Our initial search yielded 4406 unique references. Fifteen reviews met our inclusion criteria; 14 of which were included in the quantitative analysis.

The included reviews analyzed data from 1583 meta-analyses that covered 228 different medical conditions. The mean number of included studies per paper was 178 (range 19 to 530).

Eleven (73%) reviews had low risk of bias for explicit criteria for study selection, nine (60%) were low risk of bias for investigators' agreement for study selection, five (33%) included a complete sample of studies, seven (47%) assessed the risk of bias of their included studies,

Seven (47%) reviews controlled for methodological differences between studies,

Eight (53%) reviews controlled for heterogeneity among studies, nine (60%) analyzed similar outcome measures, and four (27%) were judged to be at low risk of reporting bias.

Our primary quantitative analysis, including 14 reviews, showed that the pooled ROR comparing effects from RCTs with effects from observational studies was 1.08 (95% confidence interval (CI) 0.96 to 1.22). Of 14 reviews included in this analysis, 11 (79%) found no significant difference between observational studies and RCTs. One review suggested observational studies had larger effects of interest, and two reviews suggested observational studies had smaller effects of interest.

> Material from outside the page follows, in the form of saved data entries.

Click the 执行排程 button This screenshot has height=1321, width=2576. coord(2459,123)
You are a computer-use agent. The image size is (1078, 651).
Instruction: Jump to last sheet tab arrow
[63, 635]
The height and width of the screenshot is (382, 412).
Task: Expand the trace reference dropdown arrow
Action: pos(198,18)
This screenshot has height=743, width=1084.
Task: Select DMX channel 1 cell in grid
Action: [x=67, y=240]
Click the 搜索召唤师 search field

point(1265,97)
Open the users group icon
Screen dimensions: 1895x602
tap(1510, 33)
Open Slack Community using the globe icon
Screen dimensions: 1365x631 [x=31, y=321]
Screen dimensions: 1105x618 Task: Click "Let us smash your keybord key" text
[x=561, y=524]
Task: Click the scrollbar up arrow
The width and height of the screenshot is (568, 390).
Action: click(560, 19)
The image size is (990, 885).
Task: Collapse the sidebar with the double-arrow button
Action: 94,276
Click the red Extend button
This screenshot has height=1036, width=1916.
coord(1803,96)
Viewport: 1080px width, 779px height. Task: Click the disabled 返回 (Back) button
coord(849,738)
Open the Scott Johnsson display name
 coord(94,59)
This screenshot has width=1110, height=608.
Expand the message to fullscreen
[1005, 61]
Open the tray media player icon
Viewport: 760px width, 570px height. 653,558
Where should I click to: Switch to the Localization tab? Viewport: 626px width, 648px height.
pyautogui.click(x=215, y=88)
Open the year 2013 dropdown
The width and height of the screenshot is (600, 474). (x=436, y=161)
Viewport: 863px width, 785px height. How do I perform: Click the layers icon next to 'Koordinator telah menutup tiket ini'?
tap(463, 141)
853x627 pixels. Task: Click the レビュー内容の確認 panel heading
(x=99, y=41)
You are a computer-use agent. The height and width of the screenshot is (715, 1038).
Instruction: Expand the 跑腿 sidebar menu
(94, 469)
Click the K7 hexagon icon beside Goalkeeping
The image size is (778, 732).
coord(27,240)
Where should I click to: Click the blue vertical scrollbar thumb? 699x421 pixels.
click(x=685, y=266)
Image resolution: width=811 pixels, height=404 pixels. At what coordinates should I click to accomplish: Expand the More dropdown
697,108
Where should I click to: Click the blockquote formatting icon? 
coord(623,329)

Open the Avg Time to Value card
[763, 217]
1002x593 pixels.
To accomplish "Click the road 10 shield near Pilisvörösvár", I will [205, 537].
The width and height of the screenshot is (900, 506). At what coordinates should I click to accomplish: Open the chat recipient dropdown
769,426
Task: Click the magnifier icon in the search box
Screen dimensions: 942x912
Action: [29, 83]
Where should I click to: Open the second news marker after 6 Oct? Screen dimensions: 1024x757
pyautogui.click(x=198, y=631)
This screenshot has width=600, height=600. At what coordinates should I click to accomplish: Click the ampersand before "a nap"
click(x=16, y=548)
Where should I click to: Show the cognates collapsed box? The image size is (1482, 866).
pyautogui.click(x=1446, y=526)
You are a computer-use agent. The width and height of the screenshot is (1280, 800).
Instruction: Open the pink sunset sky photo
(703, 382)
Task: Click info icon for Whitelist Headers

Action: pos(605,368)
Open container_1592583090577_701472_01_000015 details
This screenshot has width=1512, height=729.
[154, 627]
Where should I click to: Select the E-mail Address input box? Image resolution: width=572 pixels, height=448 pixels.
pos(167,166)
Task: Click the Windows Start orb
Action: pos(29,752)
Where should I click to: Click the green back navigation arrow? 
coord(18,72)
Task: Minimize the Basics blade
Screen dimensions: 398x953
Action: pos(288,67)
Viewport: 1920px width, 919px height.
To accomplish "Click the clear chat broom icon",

Similar to the effect across all included reviews, effects from reviews comparing RCTs with cohort studies had a pooled ROR of 1.04 (95% CI 0.89 to 1.21), with substantial heterogeneity (I2 = 68%). Three reviews compared effects of RCTs and case-control designs (pooled ROR: 1.11 (95% CI 0.91 to 1.35)).

No significant difference in point estimates across heterogeneity, pharmacological intervention, or propensity score adjustment subgroups were noted. No reviews had compared RCTs with observational studies that used two of the most common causal inference methods, instrumental variables and marginal structural models.